Landing: Remove Navigation from Landing Pages (Tunnel)
Hypothesis
Removing navigation links from a dedicated landing page will focus user attention on the conversion goal.
Test Results
Key Learning
Problem: Users arriving at the landing can't efficiently find what they're looking for, increasing bounce rates.
What worked: Every navigation link on a landing page is a potential exit. Dedicated landing pages (especially for paid traffic) should remove all navigation and provide only one path: convert or leave. This is standard practice for PPC landing pages. (+16.5% lift)
Takeaway: A meaningful improvement that compounds with other optimizations. Navigation improvements affect every page — measure downstream engagement and conversion to understand the full impact.
How to Apply This to Your Site
This experiment demonstrated that landing: remove navigation from landing pages (tunnel) can produce a +16.5% improvement in conversions. The test was run on a landing page page in the cross-industry industry.
Before you test: Consider that navigation tests typically require adequate traffic to reach statistical significance.

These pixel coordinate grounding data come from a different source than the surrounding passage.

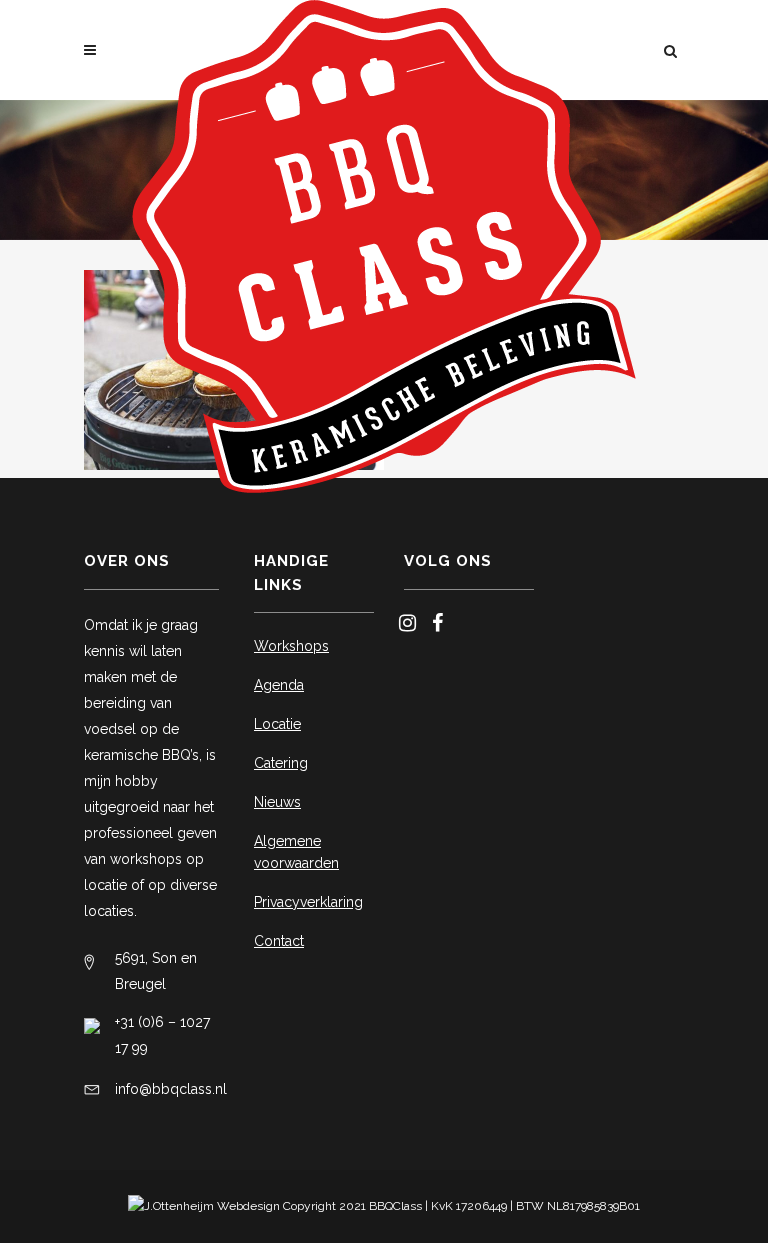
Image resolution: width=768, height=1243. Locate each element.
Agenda (279, 685)
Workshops (291, 646)
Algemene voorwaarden (296, 852)
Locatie (277, 724)
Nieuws (277, 802)
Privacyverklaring (308, 902)
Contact (279, 941)
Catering (281, 763)
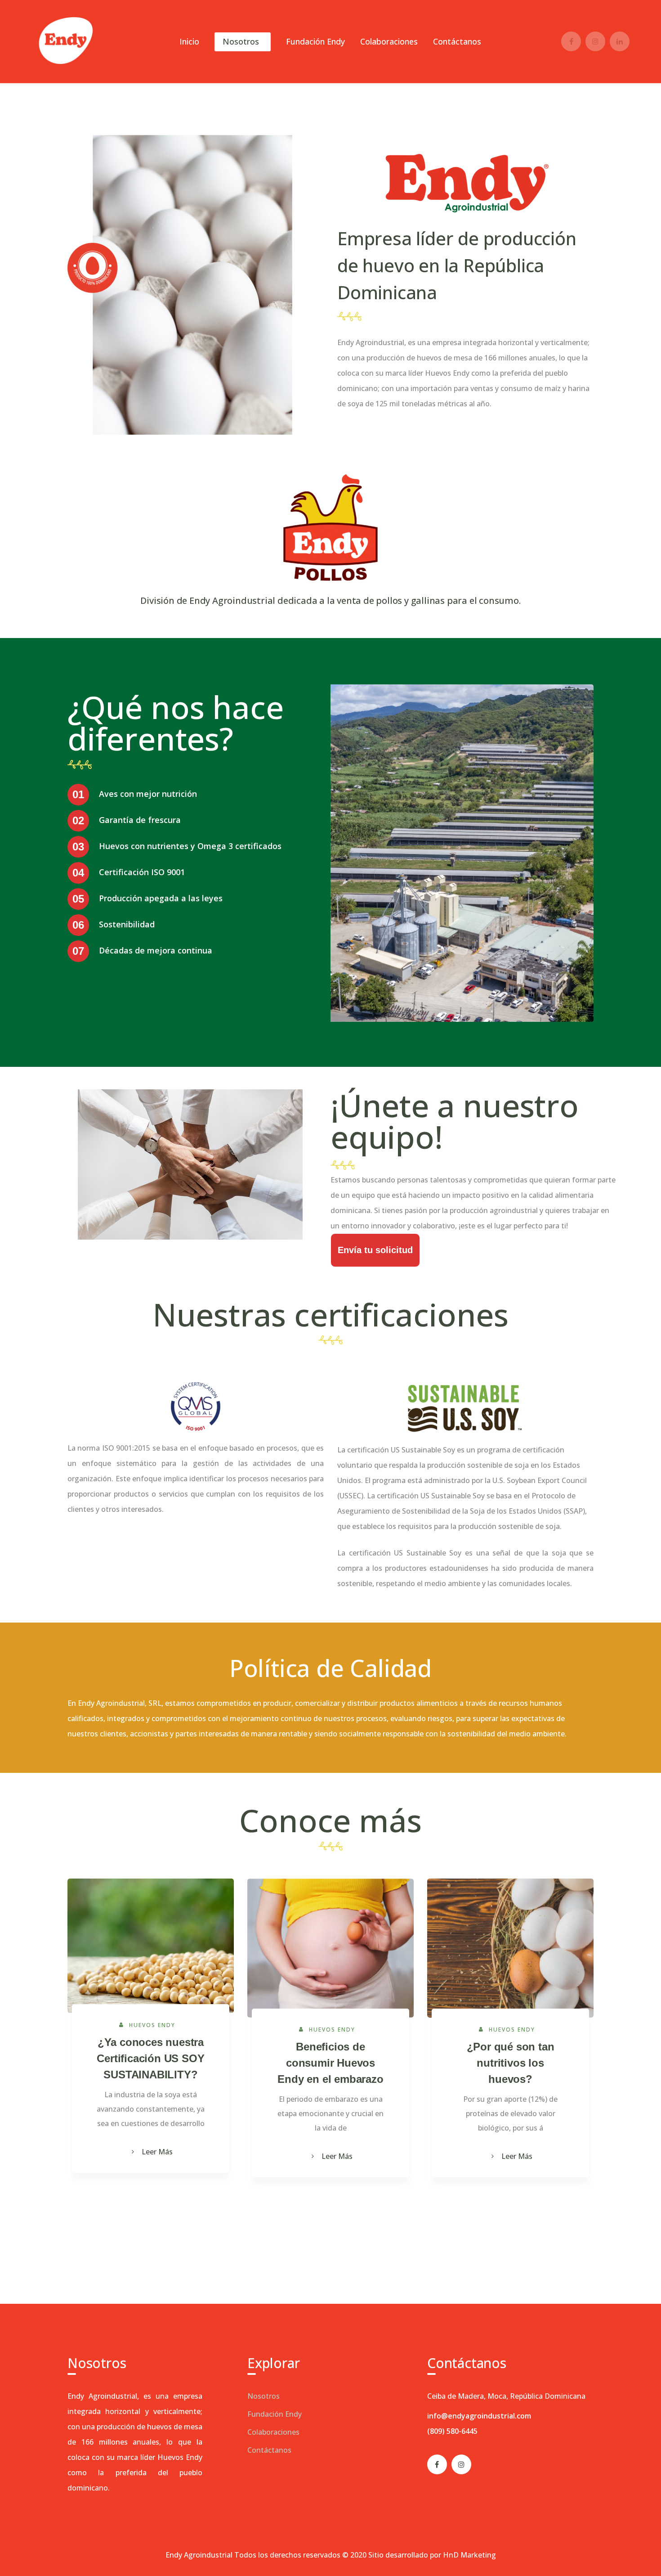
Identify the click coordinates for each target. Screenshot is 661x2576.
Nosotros (263, 2396)
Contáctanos (269, 2450)
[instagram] (461, 2464)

Run your test for at least 2 full business cycles to account for weekly traffic patterns.
This result reached 95% statistical confidence, meaning there is a very low probability the observed effect was due to chance. Results at this confidence level are generally considered reliable for making business decisions.
What Was Tested
Test #210 : header navigation links were removed on a landing page to reduce distraction and focus attention on the signup form. Result: +14.3% signups. Classic 'landing page tunnel' pattern validated.
Methodology
Build On These Learnings
Save your own experiments, spot winning patterns across your test history, and stop repeating what's already been tried.